Address: R. Manuel Guedes, 474, Itaim Bibi, São Paulo. Cuisine: International. Price range: $$$. Awards: Michelin Plate 2024 and 2025. Google rating: 4.7 (1,516 reviews). Reservations: Moderate booking difficulty , plan ahead for weekends and special occasions; this is not a last-minute venue at its tier. Dress: Not formally specified, but the room and price point suggest smart casual as a safe baseline. Group suitability: The address and format suit groups, though confirming group-specific arrangements directly with the venue is advised given the absence of published booking details. Hours and phone: Not available in current data , check directly before visiting.

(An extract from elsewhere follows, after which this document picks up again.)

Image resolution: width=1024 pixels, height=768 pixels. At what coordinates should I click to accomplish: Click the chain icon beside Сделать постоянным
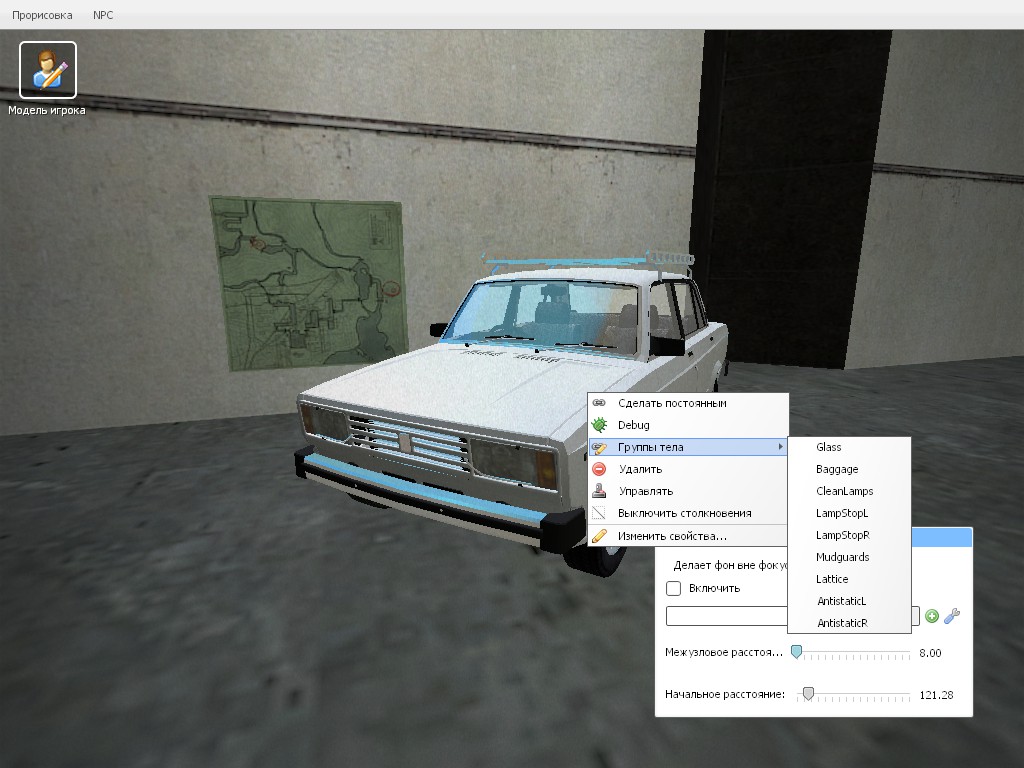(599, 403)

For broader international context on what Michelin Plate recognition means at the $$$ tier, venues like TRB - Temple Restaurant Beijing and Marcel von Winckelmann in Passau represent comparable positioning in their respective cities. And for those planning a broader Brazilian escape beyond São Paulo, Mina in Campos do Jordão and Orixás | North Restaurant in Itacaré are worth knowing. State of Espírito Santo in Rio Bananal rounds out the regional picture for adventurous travellers.
| Venue | Price | Value |
|---|---|---|
| Cantaloup | $$$ | — |
| D.O.M. | $$$$ | — |
| Evvai | $$$$ | — |
| Maní | $$$ | — |
| Jun Sakamoto | $$$ | — |
| A Casa do Porco | $$ | — |
Side-by-side comparison to help you decide where to book.
For a step up in price and prestige, D.O.M. and Evvai both sit at $$$$ and offer tighter, more concept-driven tasting formats. Maní is the closest peer at $$$ with a more Brazilian-rooted identity. Jun Sakamoto is the call if you want precision over range. A Casa do Porco is the better pick for a high-energy, carnivore-forward meal at a lower price point. Cantaloup earns its place as a reliable Michelin Plate option in Itaim Bibi's most competitive dining corridor.

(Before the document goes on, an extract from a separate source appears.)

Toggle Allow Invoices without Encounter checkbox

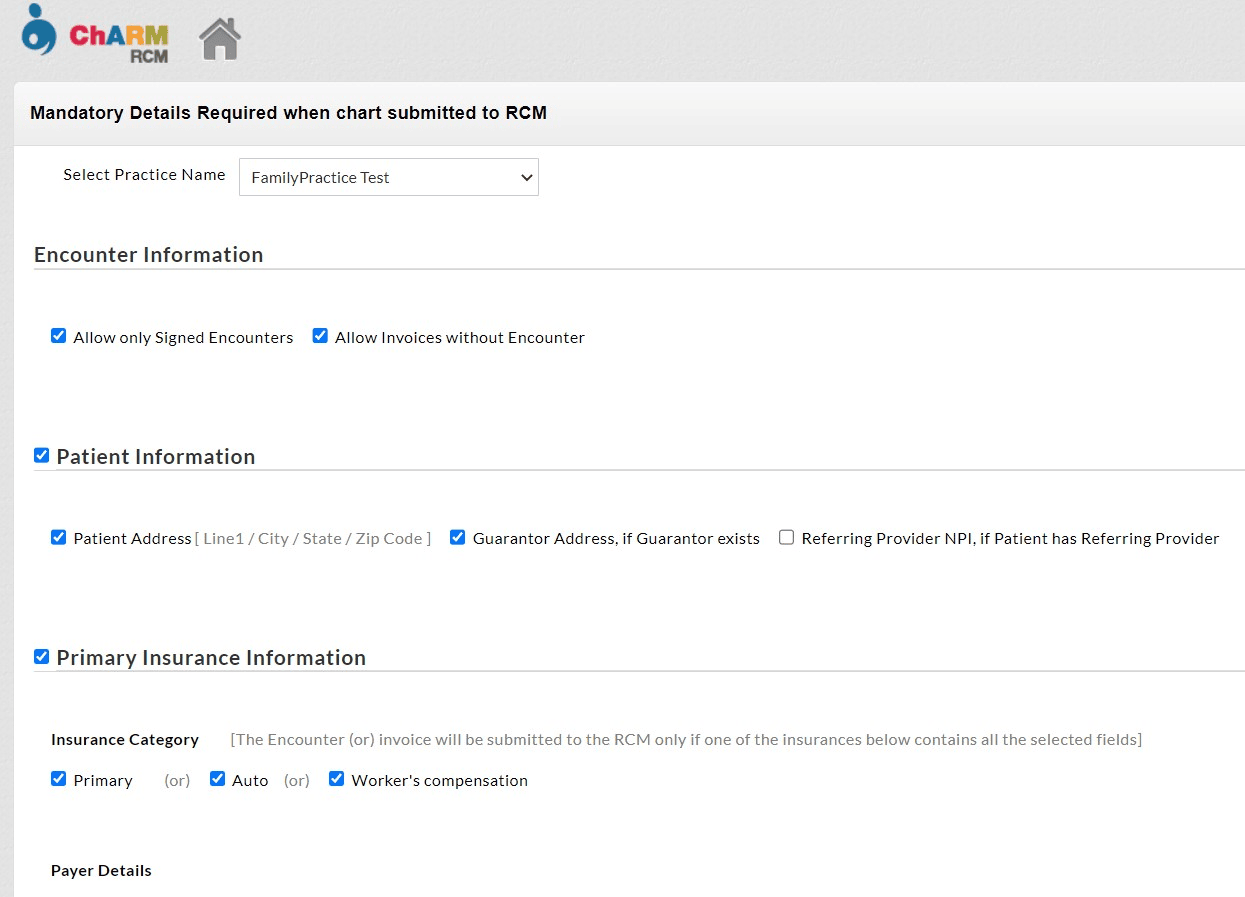(320, 336)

Cantaloup's address on Rua Manuel Guedes in Itaim Bibi is a sit-down restaurant format — suitable for small groups celebrating a special occasion. For larger parties, check the venue's official channels to confirm private or semi-private arrangements, as the $$$ price point and Michelin Plate standing suggest a room built for considered dining rather than high-volume group turnover.
Cantaloup's international format and $$$ pricing put it in the range where a tasting menu, if offered, should be treated as the primary way to assess the kitchen's range. It has held a Michelin Plate in both 2024 and 2025, which signals consistent kitchen output. If you are after a single format meal, the counter or à la carte route may give you more flexibility — check current menu options when booking.
No specific dietary policy is documented for Cantaloup, but a $$$ international kitchen with two consecutive Michelin Plates is typically equipped to handle standard dietary requests — communicate your requirements at the time of reservation. For unusual or complex restrictions, follow up directly before arrival to confirm the kitchen can accommodate without reducing the meal.
Cantaloup is at R. Manuel Guedes, 474, Itaim Bibi — São Paulo's most competitive dining neighbourhood — so expect a composed, room-aware experience rather than a casual drop-in. At $$$, it sits below the $$$$ ceiling of Evvai and D.O.M. but demands the same level of planning. Book in advance, go hungry enough to order across the menu, and treat the first visit as a range-test before deciding whether to return for depth.
At $$$ with a Michelin Plate in both 2024 and 2025, Cantaloup delivers a credible return in São Paulo's mid-to-upper dining tier. It is not the cheapest way to eat well in Itaim Bibi, but the consistent Michelin recognition makes the price defensible for a special-occasion meal. If you are choosing between Cantaloup and a $$$$ restaurant like D.O.M., the question is whether the format justifies the extra spend — Cantaloup is the smarter call when budget discipline matters without sacrificing quality.
Keep this venue in your Pearl passport, rate it after you visit, and track it alongside every other place you collect.